Embedding Generation Flow
Embedding generation is the process of converting text, images, or other data into dense numerical vectors that capture semantic meaning, enabling similarity search, clustering, and retrieval-augmented generation.
Embedding generation is the process of converting text, images, or other data into dense numerical vectors that capture semantic meaning, enabling similarity search, clustering, and retrieval-augmented generation.
What the diagram shows
This flowchart covers both the document ingestion path (indexing time) and the query path (retrieval time):
Document ingestion: 1. Raw documents: source data such as web pages, PDFs, database records, or knowledge base articles enters the pipeline. 2. Chunking: documents are split into smaller segments — typically 256–1024 tokens — to ensure each chunk fits within the embedding model's context window and represents a coherent semantic unit. 3. Preprocessing: chunks are cleaned (HTML stripped, whitespace normalized) and optionally enriched with metadata such as document title or section heading. 4. Embedding model: the preprocessed text is passed to an embedding model (e.g., text-embedding-ada-002, e5-large, or a fine-tuned bi-encoder). The model outputs a fixed-dimension float vector. 5. Vector storage: the vector is stored in a vector database alongside its source chunk text and metadata (see Vector Database Query).
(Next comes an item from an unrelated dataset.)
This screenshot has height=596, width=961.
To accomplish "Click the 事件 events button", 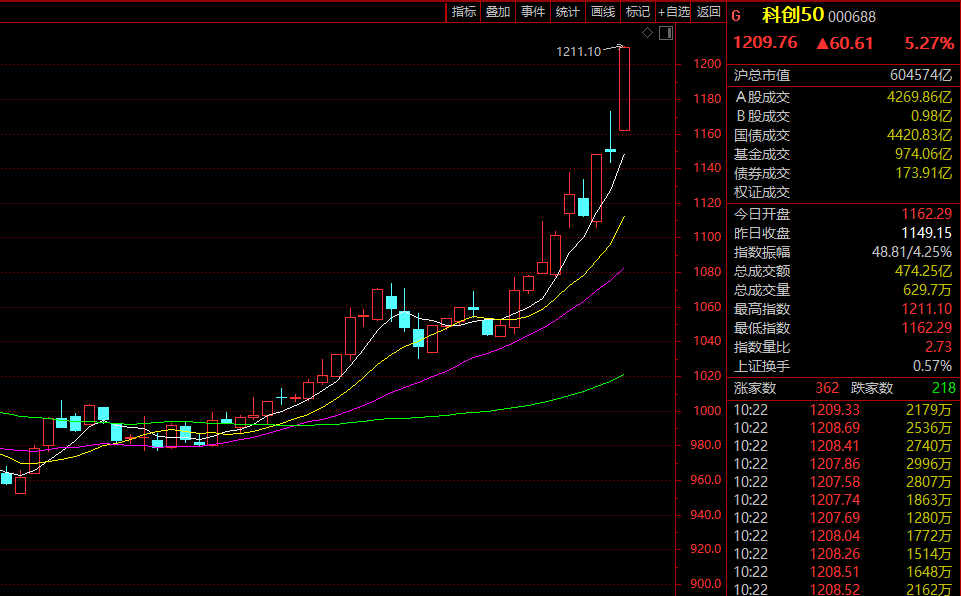I will pyautogui.click(x=532, y=12).
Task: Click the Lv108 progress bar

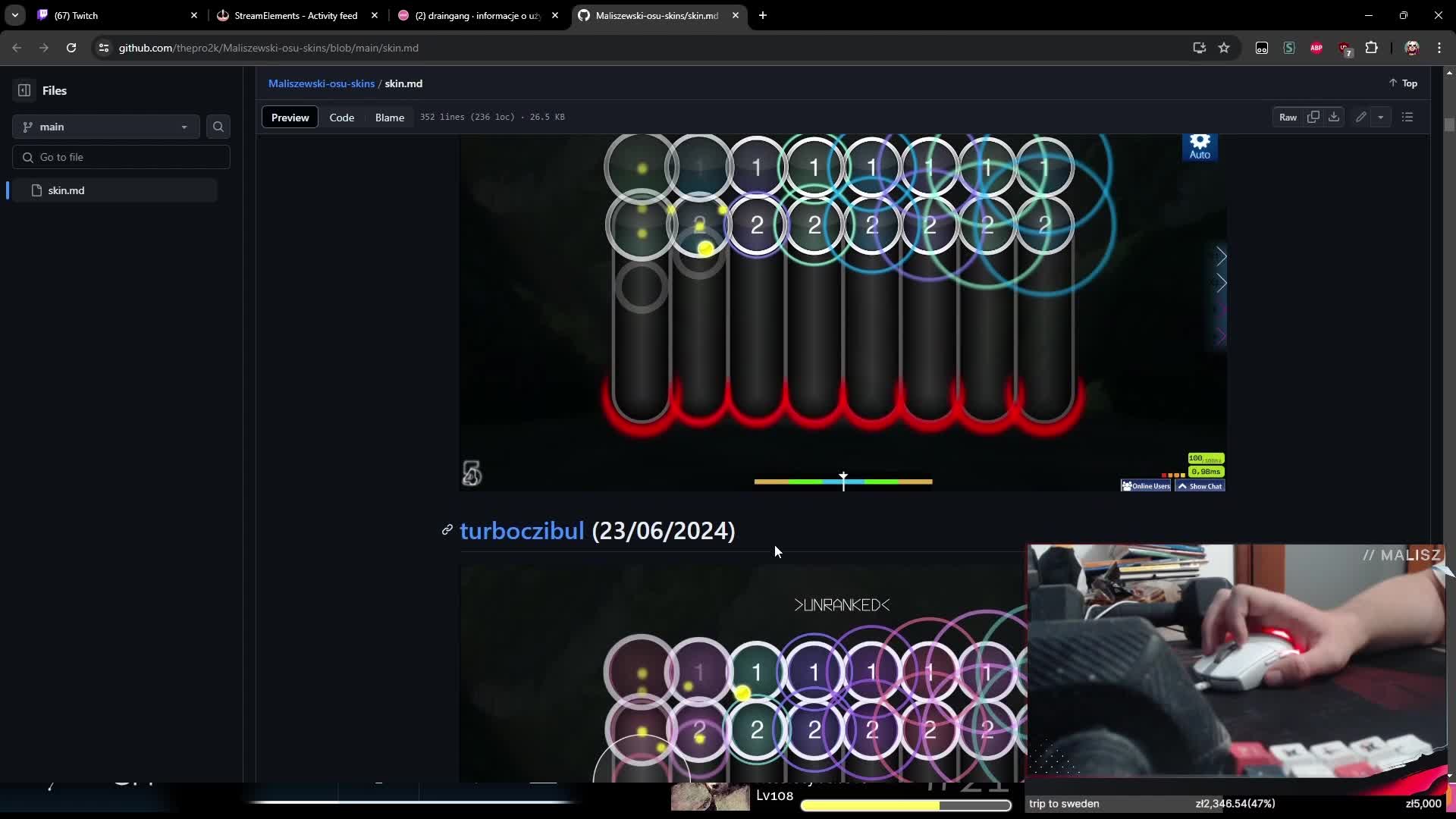Action: pos(906,805)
Query path: 1. Query input: a user query or search string is received. 2. Same preprocessing: the query is cleaned using the same normalization applied to documents. 3. Embedding model: the query is encoded using the same model to ensure vectors are in the same embedding space. 4. Nearest-neighbor search: the query vector is used to search the vector database for the most semantically similar document vectors.
Why this matters
Embeddings are the foundation of modern semantic search and RAG systems. Consistency between the document and query embedding paths — same model, same preprocessing — is essential for retrieval quality. See RAG Architecture for how embedding generation fits into the full pipeline.